START RECORDS PROVIDED

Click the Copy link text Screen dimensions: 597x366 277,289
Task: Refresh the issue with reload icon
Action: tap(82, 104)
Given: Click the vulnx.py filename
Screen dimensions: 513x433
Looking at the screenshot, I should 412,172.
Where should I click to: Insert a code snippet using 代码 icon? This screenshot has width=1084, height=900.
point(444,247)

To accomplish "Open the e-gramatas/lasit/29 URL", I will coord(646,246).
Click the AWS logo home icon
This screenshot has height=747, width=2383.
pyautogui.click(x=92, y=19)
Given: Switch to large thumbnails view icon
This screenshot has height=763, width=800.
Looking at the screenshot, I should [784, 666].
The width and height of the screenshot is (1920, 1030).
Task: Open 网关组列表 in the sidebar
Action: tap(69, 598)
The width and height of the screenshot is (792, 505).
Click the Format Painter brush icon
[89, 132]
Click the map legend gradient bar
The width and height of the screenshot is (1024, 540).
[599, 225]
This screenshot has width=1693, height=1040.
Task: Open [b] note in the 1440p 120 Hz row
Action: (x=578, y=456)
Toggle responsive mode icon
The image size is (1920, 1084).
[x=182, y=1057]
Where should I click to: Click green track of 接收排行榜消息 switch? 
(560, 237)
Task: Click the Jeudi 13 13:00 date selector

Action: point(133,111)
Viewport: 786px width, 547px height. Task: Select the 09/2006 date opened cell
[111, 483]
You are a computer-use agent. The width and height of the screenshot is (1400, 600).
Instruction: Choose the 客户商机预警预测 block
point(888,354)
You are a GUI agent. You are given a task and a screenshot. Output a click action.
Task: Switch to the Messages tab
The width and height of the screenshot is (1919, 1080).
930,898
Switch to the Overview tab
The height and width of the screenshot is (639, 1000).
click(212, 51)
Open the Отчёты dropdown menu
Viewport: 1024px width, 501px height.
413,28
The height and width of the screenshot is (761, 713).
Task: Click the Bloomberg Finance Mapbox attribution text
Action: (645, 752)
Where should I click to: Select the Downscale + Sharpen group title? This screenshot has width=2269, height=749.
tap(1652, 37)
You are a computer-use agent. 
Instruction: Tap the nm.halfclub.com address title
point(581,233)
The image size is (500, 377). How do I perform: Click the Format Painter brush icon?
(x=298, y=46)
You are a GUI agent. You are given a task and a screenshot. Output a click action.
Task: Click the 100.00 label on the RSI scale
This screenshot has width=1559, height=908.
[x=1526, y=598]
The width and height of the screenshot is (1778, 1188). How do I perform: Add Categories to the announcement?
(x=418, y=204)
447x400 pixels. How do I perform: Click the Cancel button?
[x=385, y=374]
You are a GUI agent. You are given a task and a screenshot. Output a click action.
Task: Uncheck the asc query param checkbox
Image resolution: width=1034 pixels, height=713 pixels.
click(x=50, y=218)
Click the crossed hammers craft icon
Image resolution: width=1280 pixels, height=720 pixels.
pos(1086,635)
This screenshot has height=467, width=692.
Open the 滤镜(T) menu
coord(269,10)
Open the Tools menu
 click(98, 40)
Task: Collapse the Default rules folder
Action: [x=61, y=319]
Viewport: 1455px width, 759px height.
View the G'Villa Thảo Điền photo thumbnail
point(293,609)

END RECORDS PROVIDED

- ABOUT THIS TASK:
With nothing added or dropped, retype the listing above.

- WRITTEN ANSWER:
Click the Copy link text Screen dimensions: 597x366 277,289
Task: Refresh the issue with reload icon
Action: tap(82, 104)
Given: Click the vulnx.py filename
Screen dimensions: 513x433
Looking at the screenshot, I should 412,172.
Where should I click to: Insert a code snippet using 代码 icon? This screenshot has width=1084, height=900.
point(444,247)

To accomplish "Open the e-gramatas/lasit/29 URL", I will coord(646,246).
Click the AWS logo home icon
This screenshot has height=747, width=2383.
pyautogui.click(x=92, y=19)
Given: Switch to large thumbnails view icon
This screenshot has height=763, width=800.
Looking at the screenshot, I should [784, 666].
The width and height of the screenshot is (1920, 1030).
Task: Open 网关组列表 in the sidebar
Action: tap(69, 598)
The width and height of the screenshot is (792, 505).
Click the Format Painter brush icon
[89, 132]
Click the map legend gradient bar
The width and height of the screenshot is (1024, 540).
[599, 225]
This screenshot has width=1693, height=1040.
Task: Open [b] note in the 1440p 120 Hz row
Action: (x=578, y=456)
Toggle responsive mode icon
The image size is (1920, 1084).
[x=182, y=1057]
Where should I click to: Click green track of 接收排行榜消息 switch? 
(560, 237)
Task: Click the Jeudi 13 13:00 date selector

Action: point(133,111)
Viewport: 786px width, 547px height. Task: Select the 09/2006 date opened cell
[111, 483]
You are a computer-use agent. The width and height of the screenshot is (1400, 600).
Instruction: Choose the 客户商机预警预测 block
point(888,354)
You are a GUI agent. You are given a task and a screenshot. Output a click action.
Task: Switch to the Messages tab
The width and height of the screenshot is (1919, 1080).
930,898
Switch to the Overview tab
The height and width of the screenshot is (639, 1000).
click(212, 51)
Open the Отчёты dropdown menu
Viewport: 1024px width, 501px height.
413,28
The height and width of the screenshot is (761, 713).
Task: Click the Bloomberg Finance Mapbox attribution text
Action: (645, 752)
Where should I click to: Select the Downscale + Sharpen group title? This screenshot has width=2269, height=749.
tap(1652, 37)
You are a computer-use agent. 
Instruction: Tap the nm.halfclub.com address title
point(581,233)
The image size is (500, 377). How do I perform: Click the Format Painter brush icon?
(x=298, y=46)
You are a GUI agent. You are given a task and a screenshot. Output a click action.
Task: Click the 100.00 label on the RSI scale
This screenshot has width=1559, height=908.
[x=1526, y=598]
The width and height of the screenshot is (1778, 1188). How do I perform: Add Categories to the announcement?
(x=418, y=204)
447x400 pixels. How do I perform: Click the Cancel button?
[x=385, y=374]
You are a GUI agent. You are given a task and a screenshot. Output a click action.
Task: Uncheck the asc query param checkbox
Image resolution: width=1034 pixels, height=713 pixels.
click(x=50, y=218)
Click the crossed hammers craft icon
Image resolution: width=1280 pixels, height=720 pixels.
pos(1086,635)
This screenshot has height=467, width=692.
Open the 滤镜(T) menu
coord(269,10)
Open the Tools menu
 click(98, 40)
Task: Collapse the Default rules folder
Action: [x=61, y=319]
Viewport: 1455px width, 759px height.
View the G'Villa Thảo Điền photo thumbnail
point(293,609)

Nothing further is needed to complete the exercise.